Lee grew up in a Korean family in Westchester County, north of New York City, attended the Horace Mann School in Riverdale, New York, and studied classical piano at Juilliard on Saturday mornings, eventually winning a piano contest. He entered Brown on an eight-year college/medical-school program, but eventually transferred to Harvard, where he concentrated in biology. After college, he found that he loved business and took an M.B.A. at Babson; he worked at Boston Scientific, a medical-device company, until 2007.

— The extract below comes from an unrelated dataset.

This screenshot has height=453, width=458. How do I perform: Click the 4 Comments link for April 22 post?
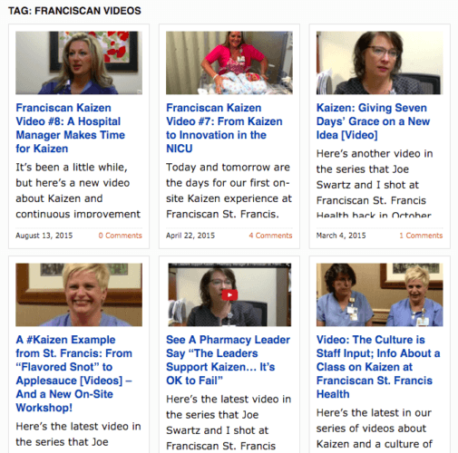click(x=270, y=236)

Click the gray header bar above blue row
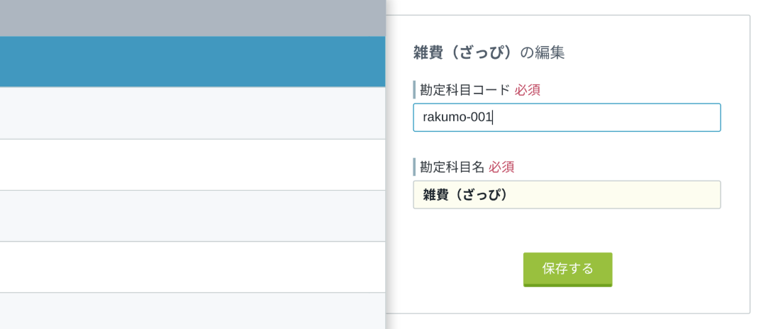tap(193, 18)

After Lee’s great run at the WSOP in 2005, he was well positioned to take part in the poker boom then in progress. Online play had taken off, and ESPN began broadcasting games using a “hole cam” that allowed spectators to see the players’ cards. The World Poker Tour became the most-watched show on the Travel Channel. (Some of the poker explosion, says Lee, began with the 1998 film Rounders, about the underground world of high-stakes poker, which starred his classmate Matt Damon ’92.)
“It’s ridiculous that I can do this for a living,” he says. “I think about this game all the time and I love it. I was a fan of the world’s top poker stars and now they are my friends.” He launched his Full House Charity Program in 2011, donating $500 to it each time he draws a full house, with a minimum $20,000 annual commitment; Vermont’s Cabot Cheese is the primary sponsor. Last year the charity supported work on autism and provided Christmas packages for children whose families were devastated by storms in Hartford, Connecticut, and Springfield, Massachusetts.
And though his kids don’t yet know how to play poker (they do play Uno, a Crazy Eights-type game, and sometimes even beat their father at it), Lee is known as a family man on the circuit. He places a photo of his children on the table and kisses it before each session of play. “If I’m nervous, I can look down at my son and daughter,” he says. “It reminds me that if I’m knocked out, I go home to them—how bad can this be?”